== Record list ==
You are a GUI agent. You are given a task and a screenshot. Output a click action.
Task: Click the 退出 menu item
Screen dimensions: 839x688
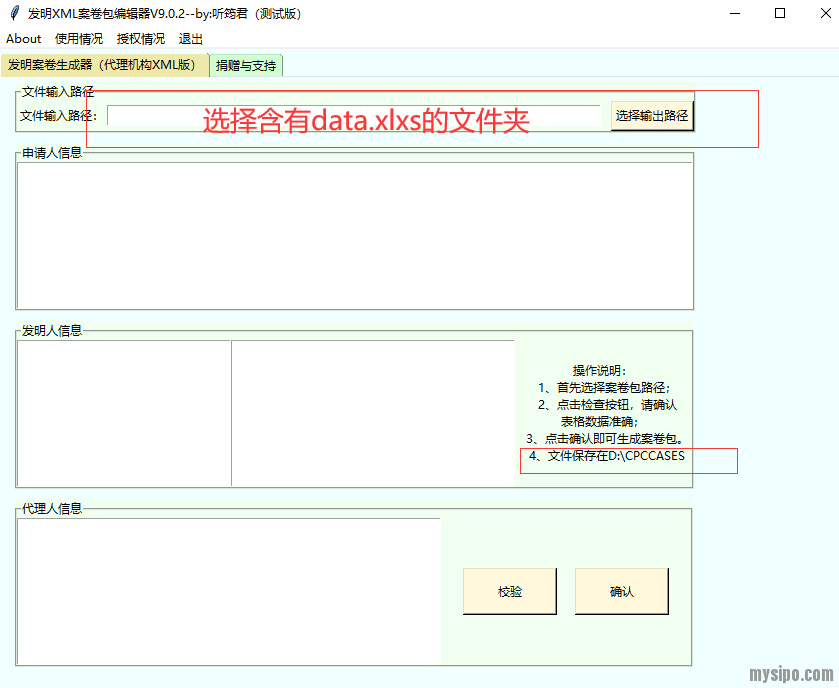tap(191, 39)
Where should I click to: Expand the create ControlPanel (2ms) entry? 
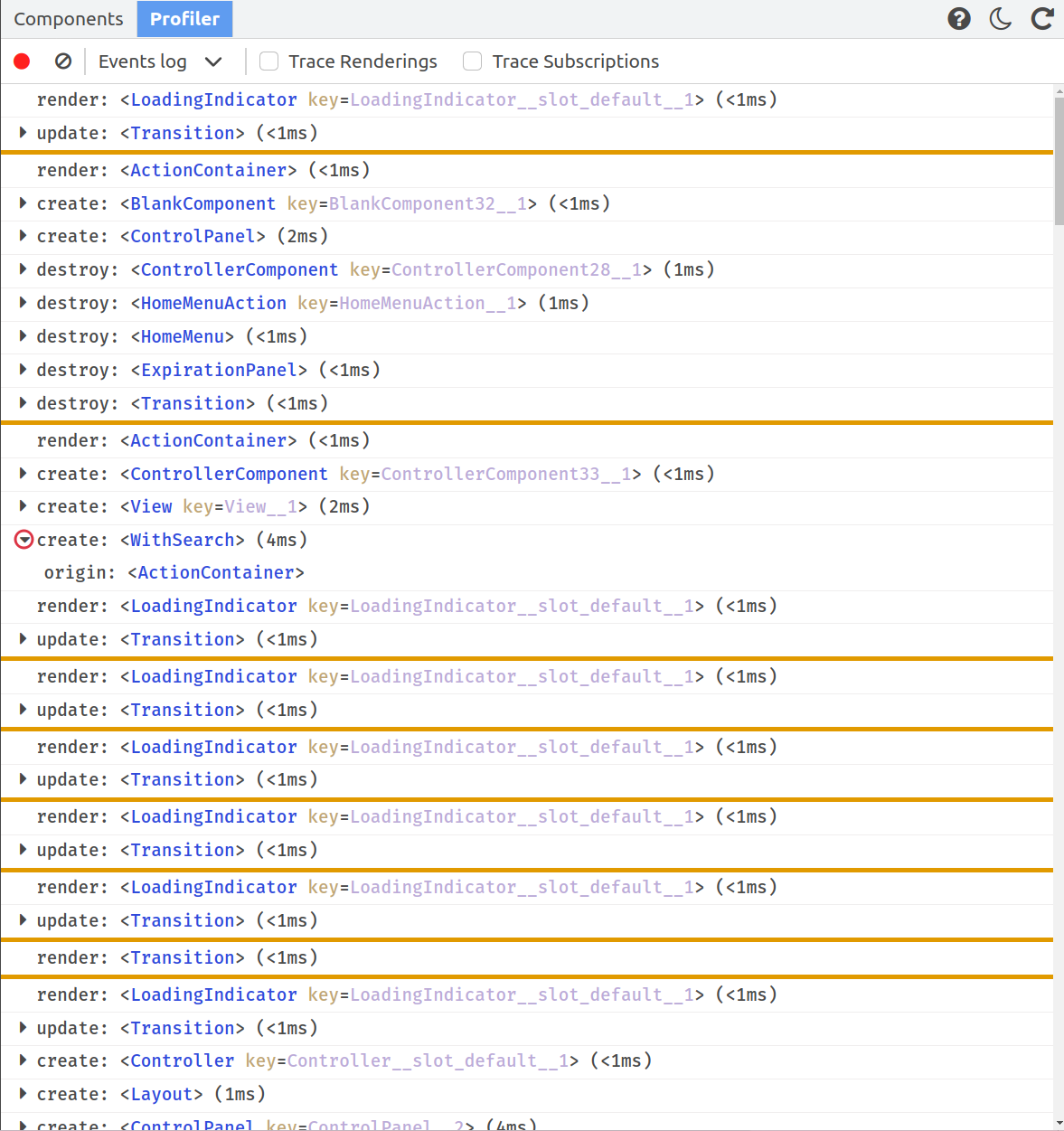24,236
===
Render all the rows above as a numbered list with one line per item. Skip blank lines and leave out the pictures.

1. You are a GUI agent. You are given a task and a screenshot. Output a click action.
2. Task: Click the 退出 menu item
3. Screen dimensions: 839x688
4. tap(191, 39)
5. Where should I click to: Expand the create ControlPanel (2ms) entry? 
6. 24,236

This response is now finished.